Task details: Write out the items word for word, starting at the line that contains "868x635 pixels." and continuing through the last line of the items.

======== Records for this exercise

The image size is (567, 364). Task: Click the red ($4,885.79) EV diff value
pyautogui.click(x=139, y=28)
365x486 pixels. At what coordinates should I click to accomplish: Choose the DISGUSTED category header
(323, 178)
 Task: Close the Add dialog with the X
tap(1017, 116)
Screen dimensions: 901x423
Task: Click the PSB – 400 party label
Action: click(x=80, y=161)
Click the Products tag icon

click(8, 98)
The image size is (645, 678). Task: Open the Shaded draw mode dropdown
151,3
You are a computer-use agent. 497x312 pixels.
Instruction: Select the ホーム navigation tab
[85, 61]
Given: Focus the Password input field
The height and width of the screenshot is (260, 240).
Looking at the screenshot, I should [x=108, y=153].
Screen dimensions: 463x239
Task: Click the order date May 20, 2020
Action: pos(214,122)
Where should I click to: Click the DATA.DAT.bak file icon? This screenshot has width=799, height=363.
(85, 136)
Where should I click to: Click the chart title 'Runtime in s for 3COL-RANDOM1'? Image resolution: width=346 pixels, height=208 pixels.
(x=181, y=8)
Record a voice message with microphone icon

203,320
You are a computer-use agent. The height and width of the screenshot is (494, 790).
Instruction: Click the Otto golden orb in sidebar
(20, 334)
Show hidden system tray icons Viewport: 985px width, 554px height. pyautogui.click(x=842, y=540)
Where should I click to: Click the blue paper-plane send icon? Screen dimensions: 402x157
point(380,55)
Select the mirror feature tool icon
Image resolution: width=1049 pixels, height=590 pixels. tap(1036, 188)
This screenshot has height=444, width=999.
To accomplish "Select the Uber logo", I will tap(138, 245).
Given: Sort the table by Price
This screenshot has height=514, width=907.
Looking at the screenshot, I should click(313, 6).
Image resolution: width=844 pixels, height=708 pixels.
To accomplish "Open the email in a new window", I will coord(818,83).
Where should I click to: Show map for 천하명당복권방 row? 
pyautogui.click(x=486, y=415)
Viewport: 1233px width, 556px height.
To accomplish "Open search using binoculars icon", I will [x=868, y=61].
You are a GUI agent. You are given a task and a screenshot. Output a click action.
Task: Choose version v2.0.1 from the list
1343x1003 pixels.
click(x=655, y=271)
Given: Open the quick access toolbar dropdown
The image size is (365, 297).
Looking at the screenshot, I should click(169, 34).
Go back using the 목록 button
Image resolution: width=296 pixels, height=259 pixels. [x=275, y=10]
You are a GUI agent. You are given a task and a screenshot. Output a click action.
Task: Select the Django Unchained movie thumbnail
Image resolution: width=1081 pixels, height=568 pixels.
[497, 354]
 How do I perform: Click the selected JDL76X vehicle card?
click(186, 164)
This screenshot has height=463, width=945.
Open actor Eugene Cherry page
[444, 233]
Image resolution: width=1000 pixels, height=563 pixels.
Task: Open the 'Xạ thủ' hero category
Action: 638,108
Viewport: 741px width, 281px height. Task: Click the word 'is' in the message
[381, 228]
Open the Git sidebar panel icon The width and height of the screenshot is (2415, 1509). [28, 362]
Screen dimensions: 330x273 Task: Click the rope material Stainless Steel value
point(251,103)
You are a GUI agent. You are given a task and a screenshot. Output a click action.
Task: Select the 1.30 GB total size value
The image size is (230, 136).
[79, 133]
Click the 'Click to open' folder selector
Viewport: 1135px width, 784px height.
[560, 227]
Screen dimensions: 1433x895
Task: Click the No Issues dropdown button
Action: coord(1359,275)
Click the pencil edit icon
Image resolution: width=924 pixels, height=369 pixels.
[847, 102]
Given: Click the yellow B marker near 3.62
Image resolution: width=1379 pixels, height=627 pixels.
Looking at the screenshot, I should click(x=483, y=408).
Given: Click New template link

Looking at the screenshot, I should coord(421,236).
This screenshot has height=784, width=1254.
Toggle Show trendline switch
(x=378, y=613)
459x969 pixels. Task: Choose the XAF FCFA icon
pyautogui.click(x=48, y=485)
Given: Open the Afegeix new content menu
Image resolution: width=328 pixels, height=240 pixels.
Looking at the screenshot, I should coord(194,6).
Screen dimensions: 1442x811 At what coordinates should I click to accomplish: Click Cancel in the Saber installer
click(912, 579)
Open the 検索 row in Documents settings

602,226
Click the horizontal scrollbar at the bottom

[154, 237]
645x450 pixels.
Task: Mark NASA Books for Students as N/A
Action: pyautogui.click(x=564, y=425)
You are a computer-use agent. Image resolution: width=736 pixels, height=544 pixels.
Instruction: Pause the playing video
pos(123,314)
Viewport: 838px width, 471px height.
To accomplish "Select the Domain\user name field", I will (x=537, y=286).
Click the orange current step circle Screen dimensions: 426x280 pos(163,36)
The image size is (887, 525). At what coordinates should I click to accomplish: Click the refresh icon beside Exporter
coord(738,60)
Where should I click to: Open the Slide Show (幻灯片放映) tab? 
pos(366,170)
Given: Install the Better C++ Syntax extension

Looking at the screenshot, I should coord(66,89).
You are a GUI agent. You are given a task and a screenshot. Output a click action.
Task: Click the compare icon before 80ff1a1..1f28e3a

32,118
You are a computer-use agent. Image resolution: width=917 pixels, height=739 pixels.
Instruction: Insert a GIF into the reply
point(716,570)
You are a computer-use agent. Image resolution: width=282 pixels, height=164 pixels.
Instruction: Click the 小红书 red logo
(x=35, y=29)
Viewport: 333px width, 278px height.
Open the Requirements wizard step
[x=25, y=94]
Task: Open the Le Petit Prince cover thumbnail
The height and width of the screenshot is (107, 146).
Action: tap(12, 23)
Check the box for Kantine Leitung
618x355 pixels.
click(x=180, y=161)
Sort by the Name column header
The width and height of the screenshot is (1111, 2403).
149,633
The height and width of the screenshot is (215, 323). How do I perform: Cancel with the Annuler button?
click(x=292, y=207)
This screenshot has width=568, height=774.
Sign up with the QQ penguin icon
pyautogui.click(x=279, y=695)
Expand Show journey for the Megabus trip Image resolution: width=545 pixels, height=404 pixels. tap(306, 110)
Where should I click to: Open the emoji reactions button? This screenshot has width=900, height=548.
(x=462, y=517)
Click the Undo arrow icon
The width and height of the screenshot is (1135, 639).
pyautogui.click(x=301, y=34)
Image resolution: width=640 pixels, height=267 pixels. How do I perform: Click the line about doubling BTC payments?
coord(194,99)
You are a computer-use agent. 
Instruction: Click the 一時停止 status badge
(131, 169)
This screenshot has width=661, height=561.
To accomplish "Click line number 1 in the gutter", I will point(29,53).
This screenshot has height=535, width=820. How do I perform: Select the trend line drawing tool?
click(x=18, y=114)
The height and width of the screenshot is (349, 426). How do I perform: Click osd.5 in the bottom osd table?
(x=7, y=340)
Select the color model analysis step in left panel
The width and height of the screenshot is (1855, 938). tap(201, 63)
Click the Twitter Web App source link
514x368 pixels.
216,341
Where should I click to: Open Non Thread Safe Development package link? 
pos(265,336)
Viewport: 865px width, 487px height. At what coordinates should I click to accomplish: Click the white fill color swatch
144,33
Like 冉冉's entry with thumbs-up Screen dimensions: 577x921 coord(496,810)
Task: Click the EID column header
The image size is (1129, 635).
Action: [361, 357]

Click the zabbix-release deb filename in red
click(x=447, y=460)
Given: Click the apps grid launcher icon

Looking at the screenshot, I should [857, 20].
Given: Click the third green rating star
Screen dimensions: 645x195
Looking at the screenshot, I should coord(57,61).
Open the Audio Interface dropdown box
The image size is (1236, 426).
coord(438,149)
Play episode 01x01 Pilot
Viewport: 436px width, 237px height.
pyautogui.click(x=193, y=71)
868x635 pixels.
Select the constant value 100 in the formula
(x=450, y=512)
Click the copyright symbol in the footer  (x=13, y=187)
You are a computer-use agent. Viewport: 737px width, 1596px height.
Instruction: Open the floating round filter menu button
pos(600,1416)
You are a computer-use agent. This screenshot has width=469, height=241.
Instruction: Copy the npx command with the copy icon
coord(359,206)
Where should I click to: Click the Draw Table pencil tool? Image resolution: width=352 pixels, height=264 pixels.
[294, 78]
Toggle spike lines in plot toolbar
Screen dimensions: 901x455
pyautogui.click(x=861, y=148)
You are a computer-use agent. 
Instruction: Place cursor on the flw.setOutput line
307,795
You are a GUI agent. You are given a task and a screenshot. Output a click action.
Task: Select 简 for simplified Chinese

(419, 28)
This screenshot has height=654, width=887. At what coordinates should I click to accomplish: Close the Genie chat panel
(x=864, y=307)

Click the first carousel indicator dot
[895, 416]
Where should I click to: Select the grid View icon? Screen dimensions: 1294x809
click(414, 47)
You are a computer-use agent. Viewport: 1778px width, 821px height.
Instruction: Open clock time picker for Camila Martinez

================

Worked solution:
868x635 pixels.
Select the constant value 100 in the formula
(x=450, y=512)
Click the copyright symbol in the footer  (x=13, y=187)
You are a computer-use agent. Viewport: 737px width, 1596px height.
Instruction: Open the floating round filter menu button
pos(600,1416)
You are a computer-use agent. This screenshot has width=469, height=241.
Instruction: Copy the npx command with the copy icon
coord(359,206)
Where should I click to: Click the Draw Table pencil tool? Image resolution: width=352 pixels, height=264 pixels.
[294, 78]
Toggle spike lines in plot toolbar
Screen dimensions: 901x455
pyautogui.click(x=861, y=148)
You are a computer-use agent. 
Instruction: Place cursor on the flw.setOutput line
307,795
You are a GUI agent. You are given a task and a screenshot. Output a click action.
Task: Select 简 for simplified Chinese

(419, 28)
This screenshot has height=654, width=887. At what coordinates should I click to accomplish: Close the Genie chat panel
(x=864, y=307)

Click the first carousel indicator dot
[895, 416]
Where should I click to: Select the grid View icon? Screen dimensions: 1294x809
click(414, 47)
You are a computer-use agent. Viewport: 1778px width, 821px height.
Instruction: Open clock time picker for Camila Martinez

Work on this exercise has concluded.